EXERCISE OBJECTIVE >>
Down to the last line, print the data that follows exactly, without its pictures.

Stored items

== Segment start ==

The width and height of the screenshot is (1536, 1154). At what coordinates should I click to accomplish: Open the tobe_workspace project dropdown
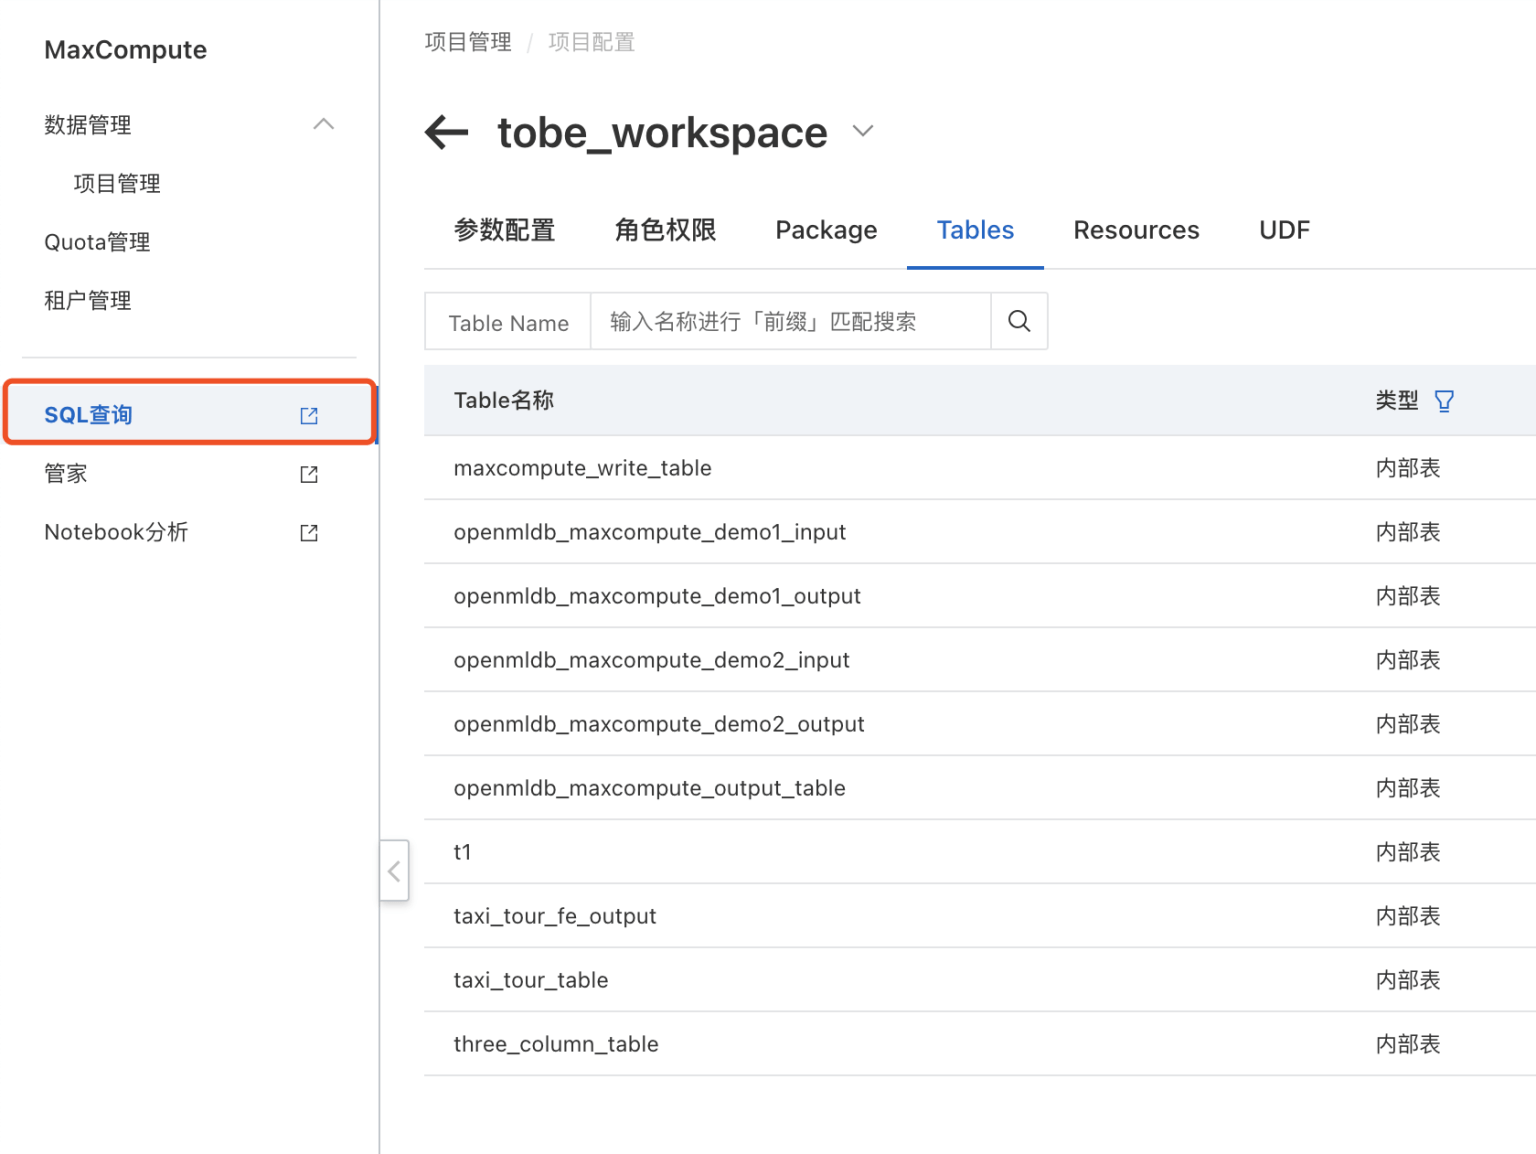pyautogui.click(x=863, y=131)
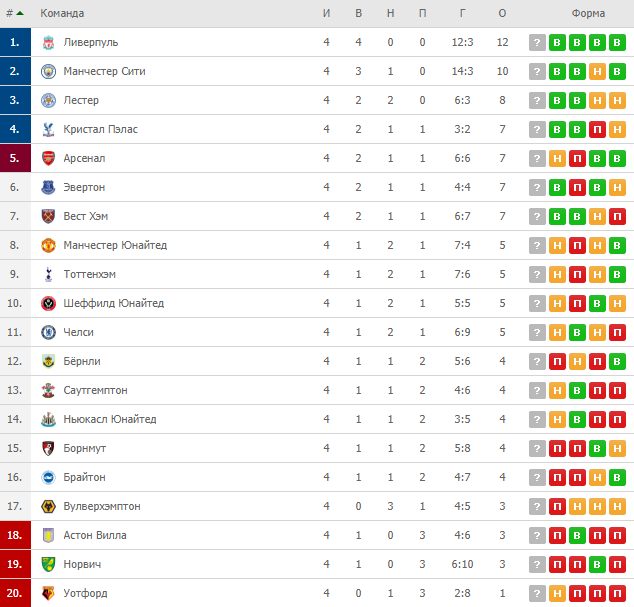Click the Arsenal club crest icon
Image resolution: width=634 pixels, height=607 pixels.
(48, 158)
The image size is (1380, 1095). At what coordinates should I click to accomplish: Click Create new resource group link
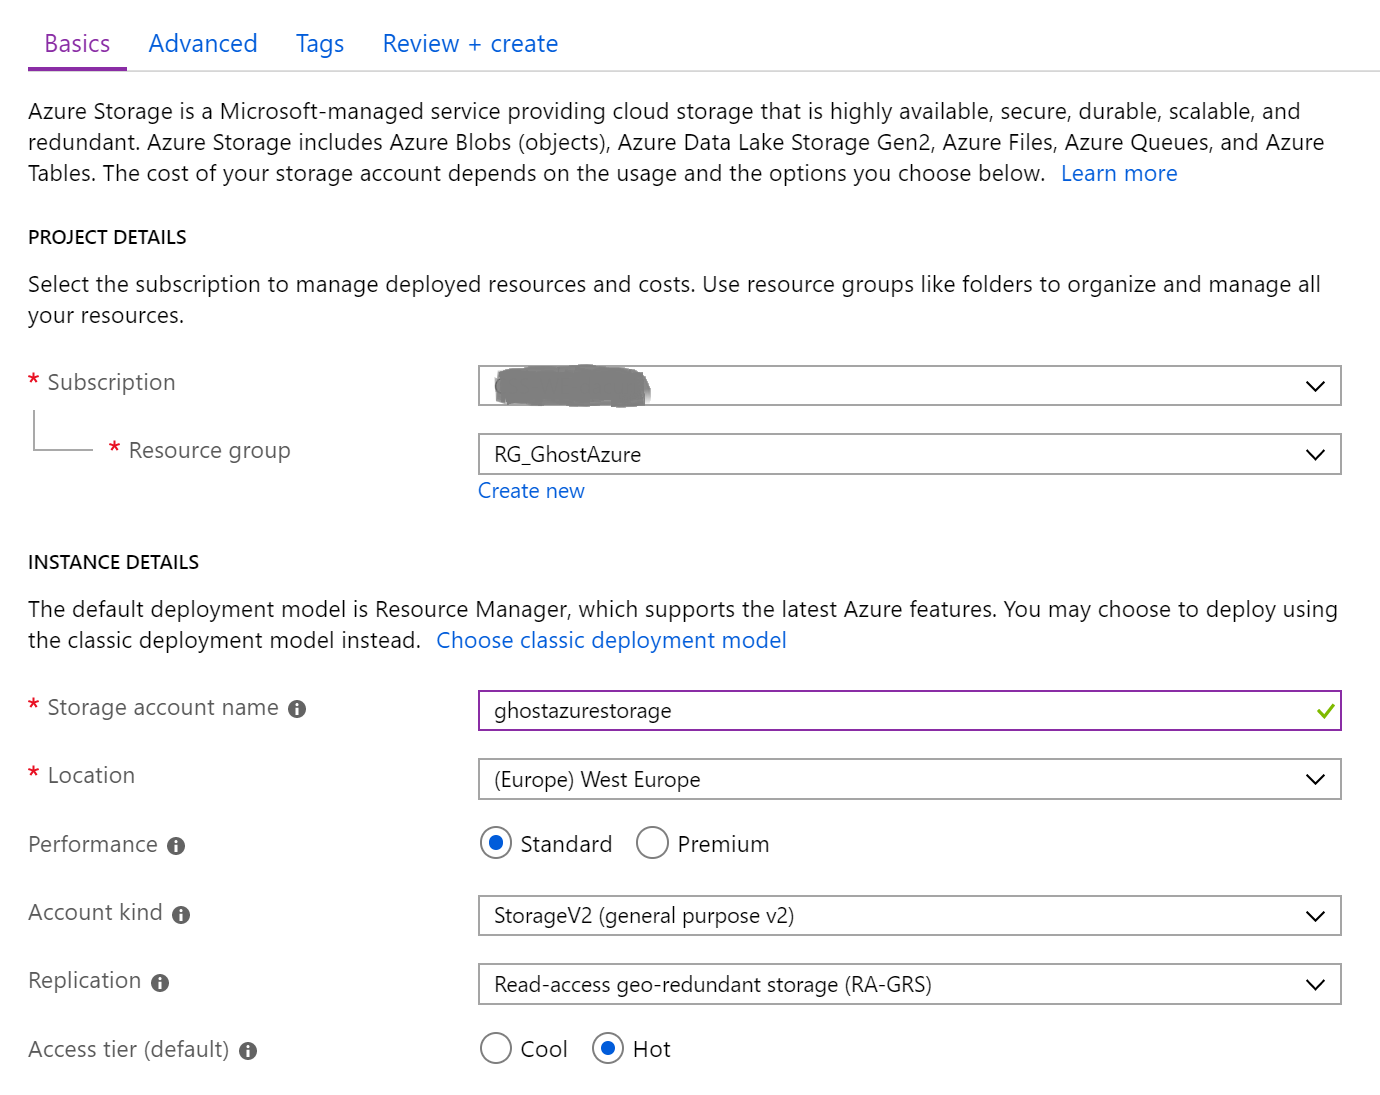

== Segment end ==

RESULT FOR THIS EXERCISE >>
The width and height of the screenshot is (1536, 1154). At what coordinates should I click to accomplish: Open the tobe_workspace project dropdown
pyautogui.click(x=863, y=131)
Click the Arsenal club crest icon
Image resolution: width=634 pixels, height=607 pixels.
(48, 158)
The image size is (1380, 1095). At what coordinates should I click to accomplish: Click Create new resource group link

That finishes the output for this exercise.